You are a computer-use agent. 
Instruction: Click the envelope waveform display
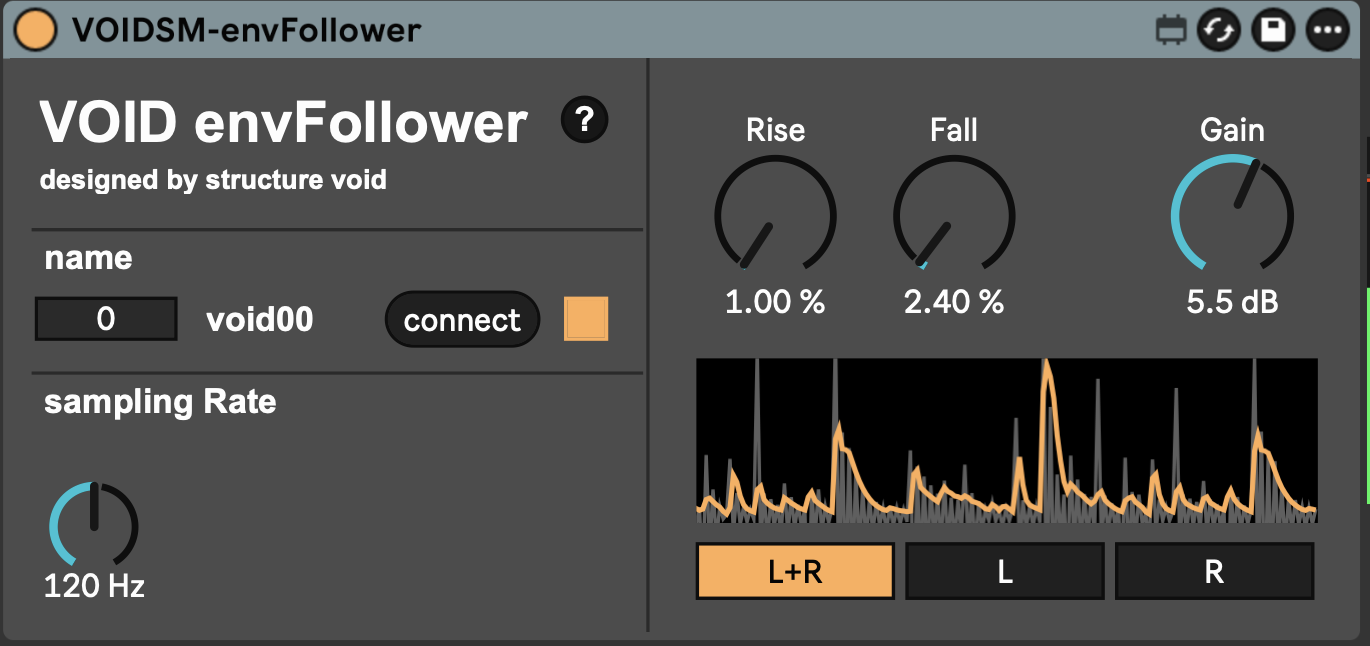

---

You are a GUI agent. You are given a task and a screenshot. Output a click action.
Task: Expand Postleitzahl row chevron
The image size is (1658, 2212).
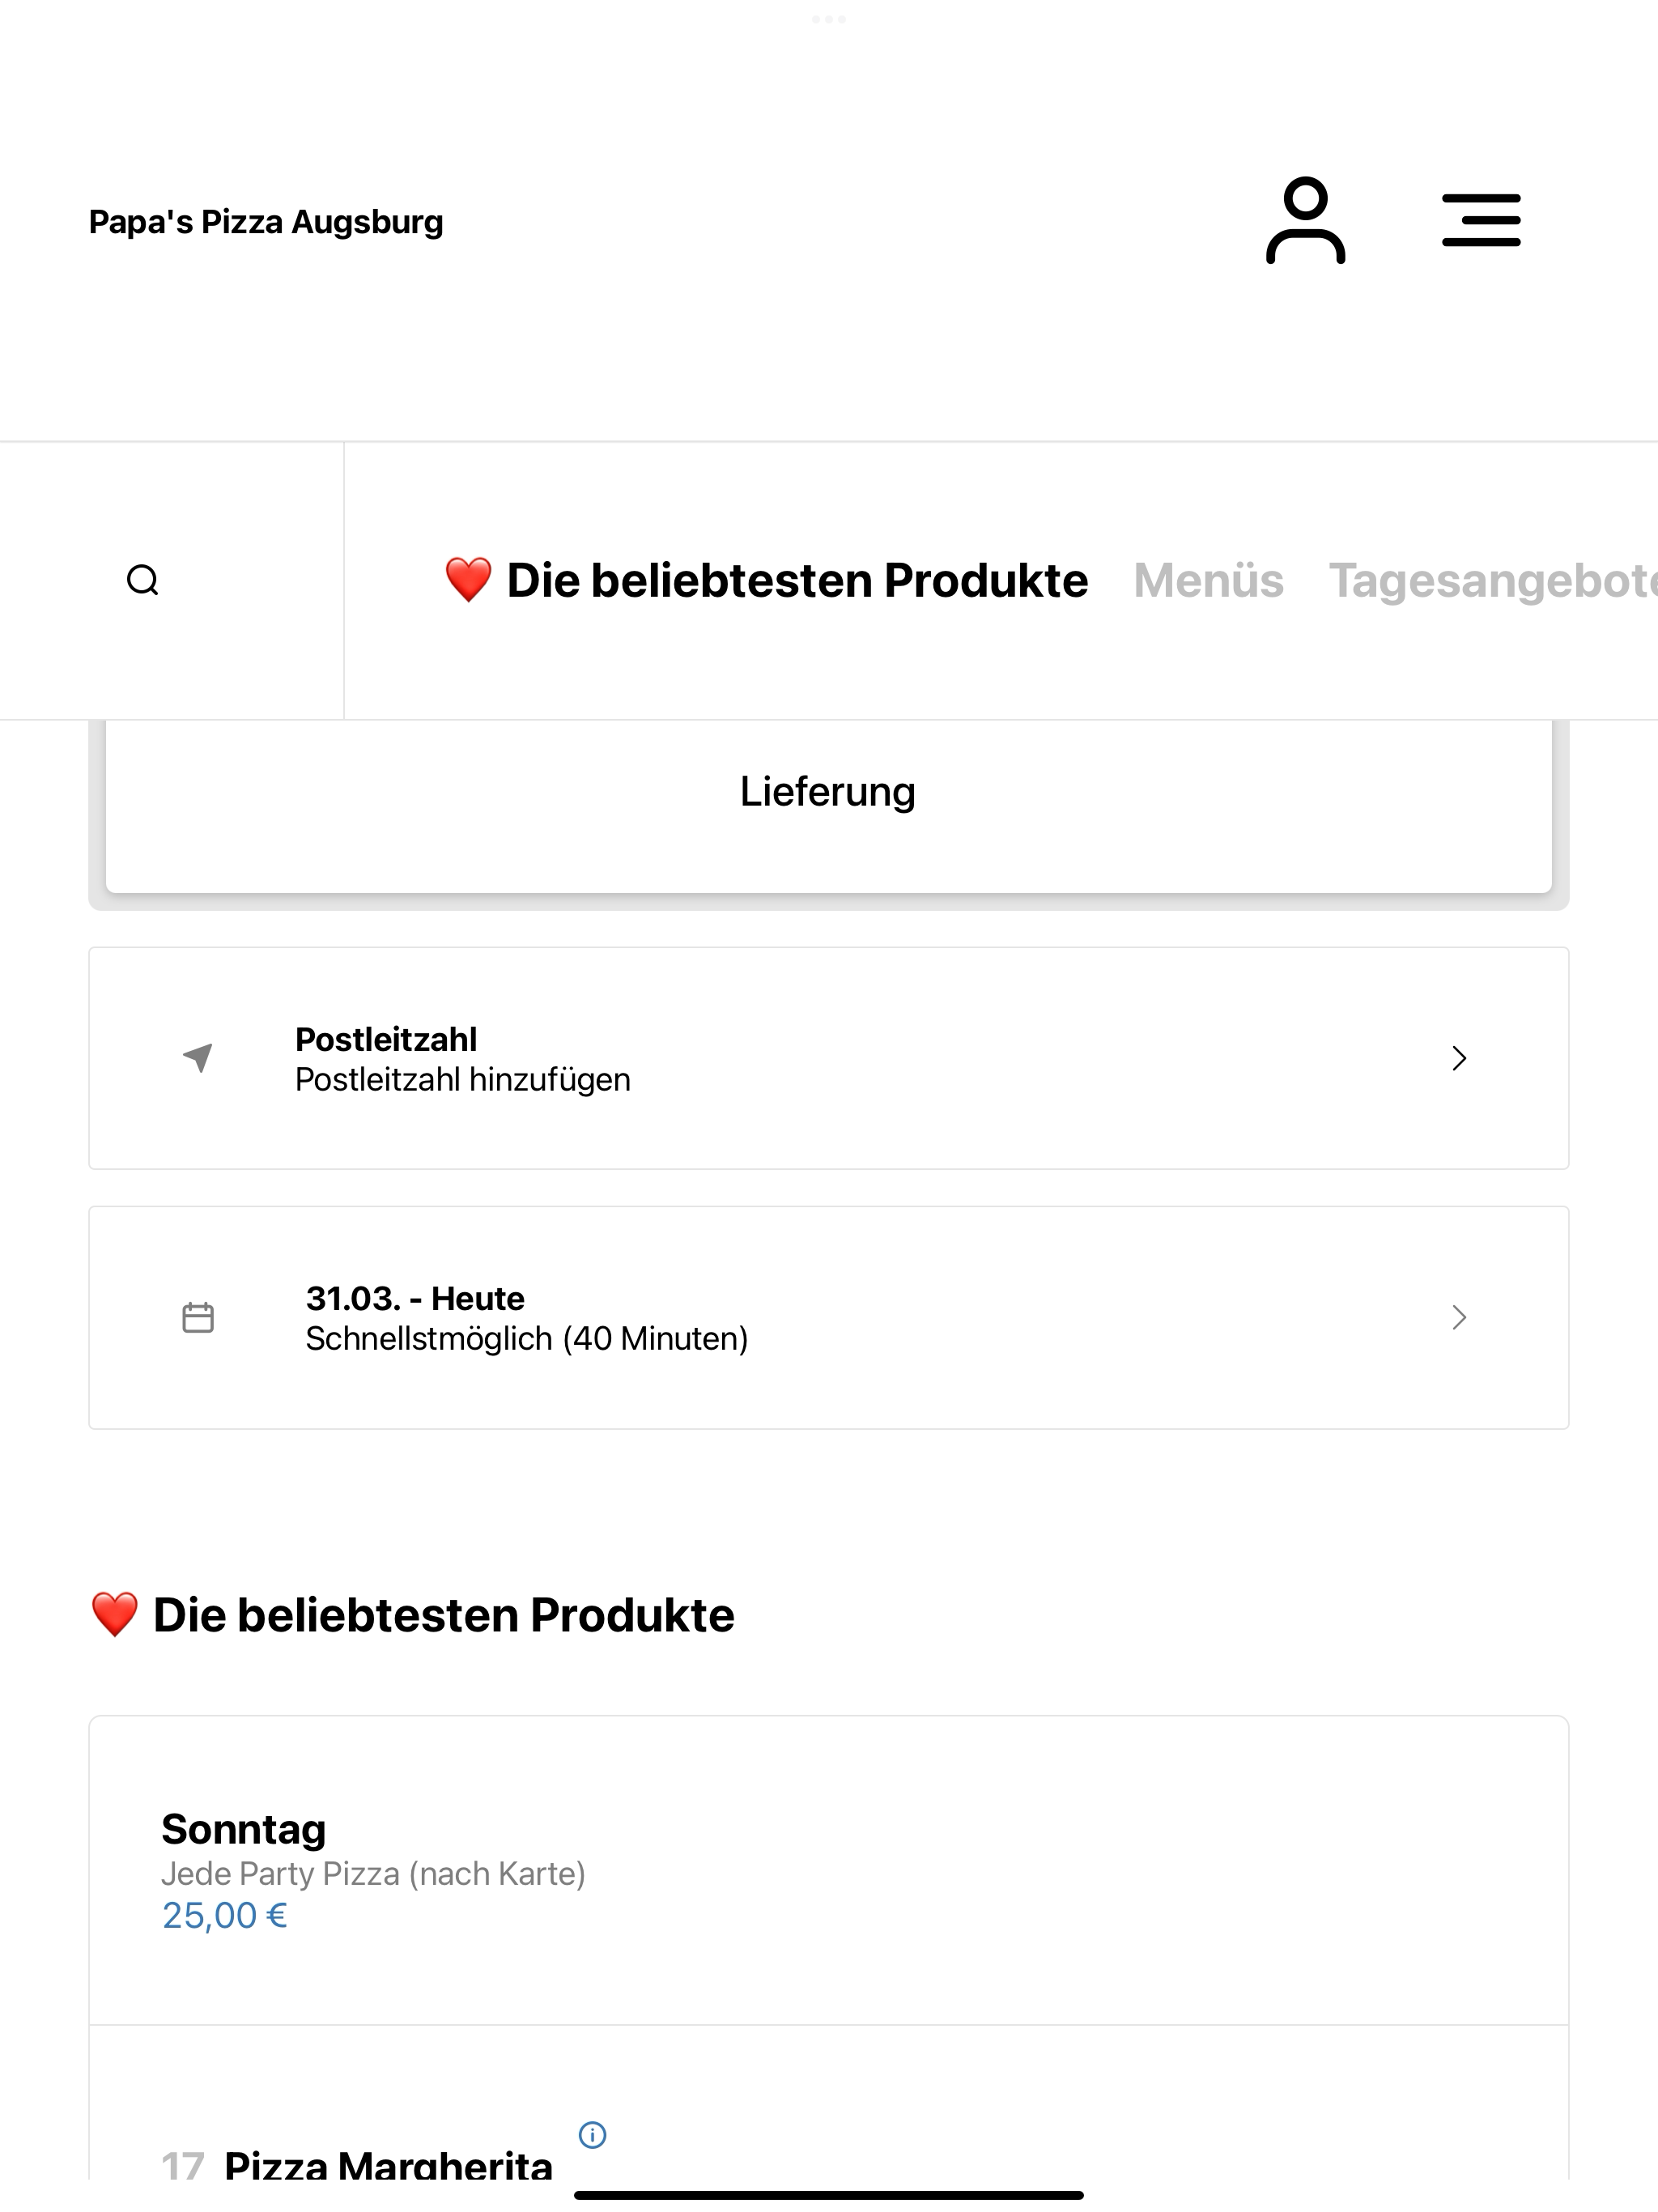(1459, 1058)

(WHAT IS NEEDED): From the records above, reproduce exactly the lines from the one with "You are a computer-use agent." to the one with "Instruction: Click the", both included, and no others.

(TASK RESULT):
You are a computer-use agent. 
Instruction: Click the envelope waveform display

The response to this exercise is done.